++++ EXCERPTED PASSAGE ++++

Relevant legislation

The EU ETS was established pursuant to Directive 2003/87. On 19 November 2008, the European Parliament and Council adopted Directive 2008/101 (the "Directive"), which amends Directive 2003/87 so as to include aviation activities in the scheme for greenhouse gas emission allowance trading within the EU. Member States are required to implement the Directive. The UK government has chosen to implement the Directive by a two-stage legislative process. First, the Secretary of State for Energy and Climate Change made the Aviation Greenhouse Gas Emissions Trading Scheme Regulations 2009 (the "Regulations") which entered into force on 17 September 2009, and implement certain provisions of the Directive. There is a consultation underway with regard to the second stage.

The procedural route

Under EU law, only the Court of Justice of the European Union (CJEU) has power to declare EU legislation invalid. While the claimants lack standing to bring a direct challenge against the Directive before the CJEU, they may challenge it in proceedings before the UK courts, which must then make a reference to the CJEU where there is a substantial doubt as to the position under UK law. The ATA's case has therefore brought in the Administrative Court in London and is directed against the Regulations. The UK government opposes the claims made but has no objection to referral to the CJEU. Most airlines which are to be regulated by the UK have to date been complying with the Regulations under protest, pending a legal challenge.

The claimants' case

The primary concerns of the claimants are: first, the obligation to surrender allowances in respect of emissions over flights over third countries' airspace and over the high seas as well as over the airspace of EU Member States; and, secondly, the unilateral application of an emissions trading scheme to aviation outside the framework of the International Civil Aviation Organization (ICAO), which is a specialised agency of the United Nations responsible for codifying the principles and techniques of international air navigation and which fosters the planning and development of international air transport to ensure safe and orderly growth.

More specifically, the claimants seek to challenge the legality of the ETS on the grounds that it is contrary to certain provisions of the 1944 Chicago Convention, the 1997 Kyoto Protocol and the 2007 EU/US Open Skies Agreement. The Chicago Convention established rules relating to airspace, aircraft registration and safety, and details the rights of the signatories in relation to air travel – almost all countries engaged in international air transport are now signatories to it, though air transport between states is also governed by a large number of bilateral arrangements between particular countries. The EU/US Open Skies Agreement was an important step in liberalising air transport between the US and the EU.

Article 1 of the Chicago Convention – sovereignty

The claimants argue that the ETS is contrary to the customary international law principle that each state has complete and exclusive sovereignty over the airspace above its territory, which is restated by Article 1 of the Chicago Convention, as follows:

"The contracting States recognize that every State has complete and exclusive sovereignty over the airspace above its territory".

The claimants argue that the ETS regulates US airlines in US airspace from their point of departure in the US, over US airspace from their point of departure in the US, and across the Atlantic (with in many cases only a small proportion of their journey taking place over EU airspace), by requiring them to give up allowances in respect of such flights, and thus infringes the principle of sovereignty.

++++ INFORMATION PROVIDED ++++

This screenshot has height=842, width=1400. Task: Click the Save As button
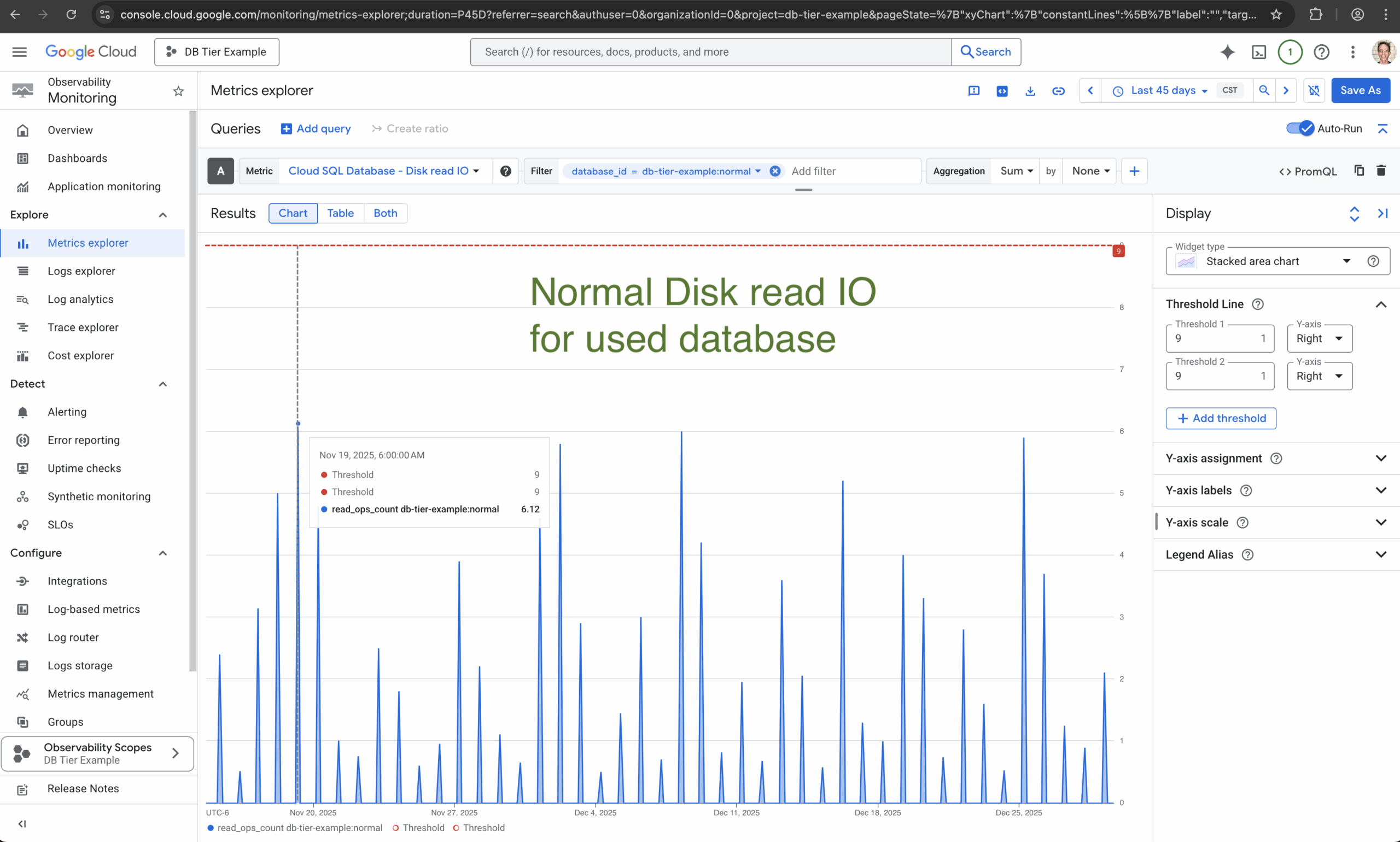click(x=1360, y=91)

++++

■ TASK SET
a) Name every international agreement that the passage on the legal challenge to aviation emissions trading says the claimants rely on to contest the ETS.
b) Continue the passage on the legal challenge to the EU emissions trading scheme for aviation, picking up right after its final sentence.

■ OUTPUTS BY TASK
a) The 1944 Chicago Convention, the 1997 Kyoto Protocol, and the 2007 EU/US Open Skies Agreement.

b)
One of the key points made by the Treasury Solicitor, defending the claim on behalf of the Secretary of State, is that the EU is not bound by the Chicago Convention because it is not a signatory to it. If this argument is upheld by the CJEU then that would dispose completely of all of the claimants' arguments related to the Chicago Convention.

In any event, the Treasury Solicitor also argues that the fact that operators are required to give up allowances to cover emissions caused by flights which pass over the territory of third countries does not amount to regulation over the territory of a third country state. The claimants do not explain how the sovereignty of the states flown over is infringed, and it is difficult to see how they could. The ETS's requirements have no impact whatsoever on the sovereignty of other states, which remain free to impose emissions schemes and other rules so far as concerns aviation over or into or from their territory.

Article 11 of the Chicago Convention – air regulations

Article 11 of the Chicago Convention reads as follows:

"...the laws and regulations of a contracting State relating to the admission to or departure from its territory of aircraft engaged in international air navigation, or to the operation and navigation of such aircraft while within its territory, shall be applied to the aircraft of all contracting States without distinction as to nationality, and shall be complied with by such aircraft upon entering or departing from or while within the territory of that State."

Article 11 is relied on by the claimants to demonstrate that regulations made by each state may only apply within the territory of that state.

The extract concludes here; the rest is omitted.